Le décret-loi du 18 avril 1939, réglementant l’acquisition et la détention des armes, a éloigné du tir de nombreuses personnes découragées par cette réglementation.
Les sociétés de tir n’ont plus assez de moyens, humains ou financiers, et cette activité où brillèrent par le passé tant de champions français devient un sport mineur. Il est, heureusement, encore porté par l’olympisme.
L’activité reprend doucement et le 18 février 1953, l’Union des Sociétés de Tir de France devient la Fédération Française des Sociétés de Tir. Le 15 mars 1967, elle fusionne avec la Fédération Française de Tir aux Armes de Chasse pour devenir la Fédération Française de Tir (FFTir).
La Fédération Française de Tir ne compte alors que trente mille membres, mais elle est placée sous l’égide du ministère de la Jeunesse et des Sports. Outre la préparation aux Jeux Olympiques, celui-ci pourvoit à l’encadrement technique. Cela va permettre de donner une véritable formation aux nouveaux tireurs et de concevoir des stands de tir modernes. Les stands qui n’étaient plus fréquentés que par des réservistes, des gendarmes ou des policiers s’ouvrent petit à petit à une nouvelle génération de tireurs.

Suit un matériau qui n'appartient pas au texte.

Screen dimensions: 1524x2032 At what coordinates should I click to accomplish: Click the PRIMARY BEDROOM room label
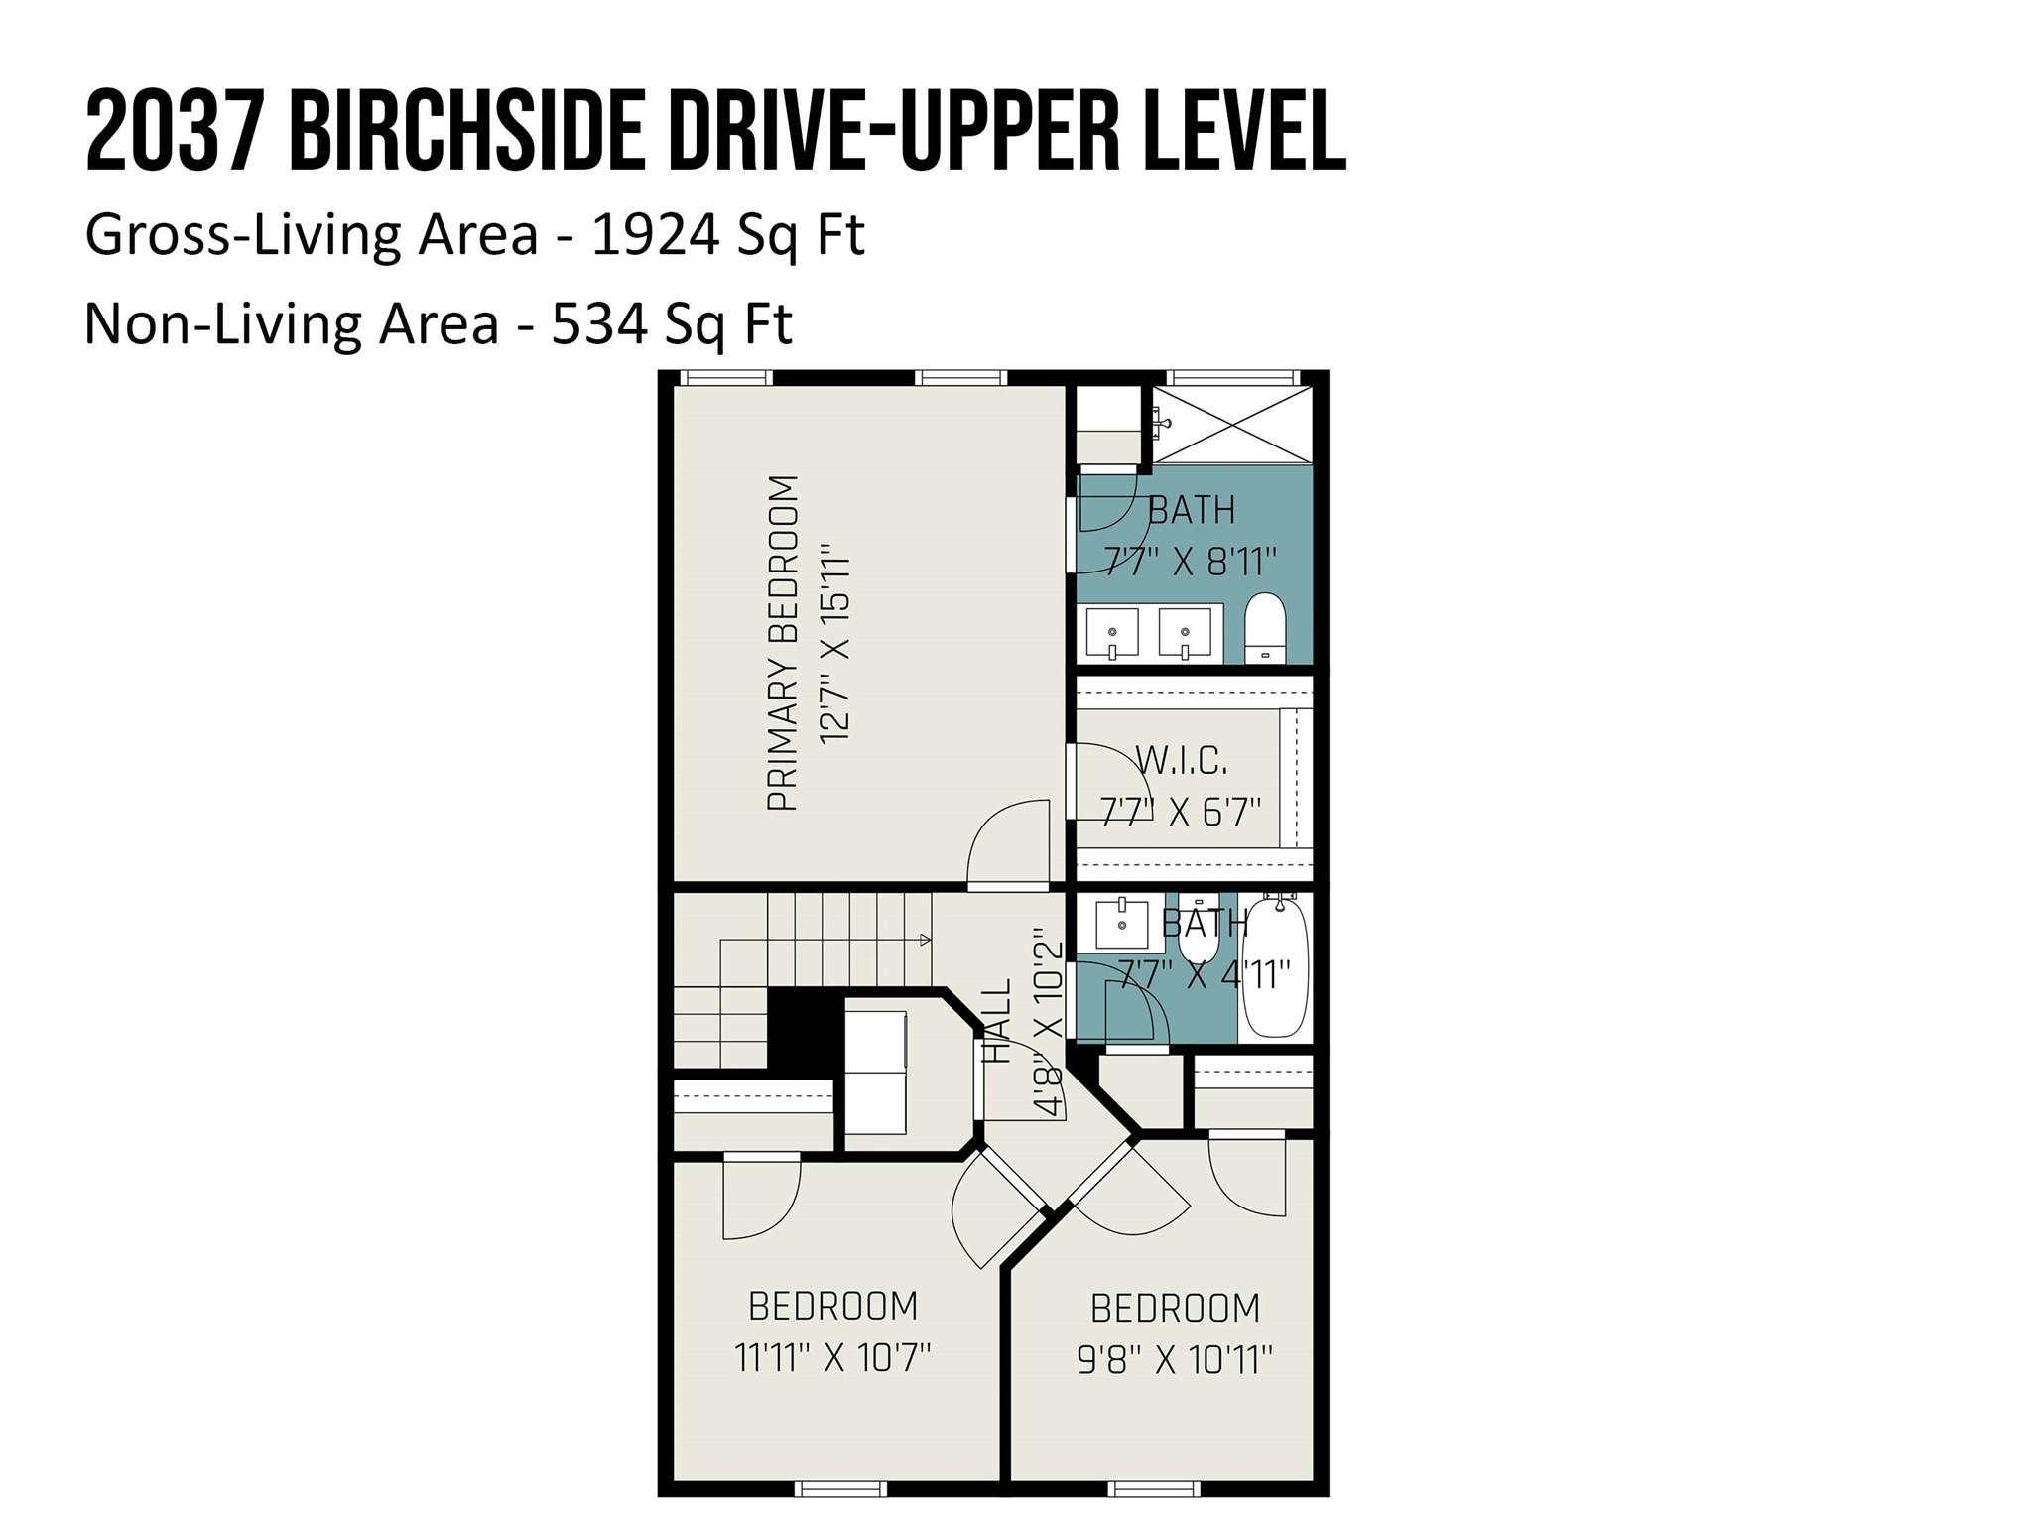click(783, 643)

Depuis, grâce à l’engagement des dirigeants, des licenciés et des bénévoles, la FFTir n’a cessé de progresser tant par le nombre de ses adhérents que par ses résultats sportifs.
300 000 licenciés, ce n’est qu’une étape. Les 450 000 membres de 1920 pourraient être atteints si de nouveaux stands voient le jour pour les accueillir.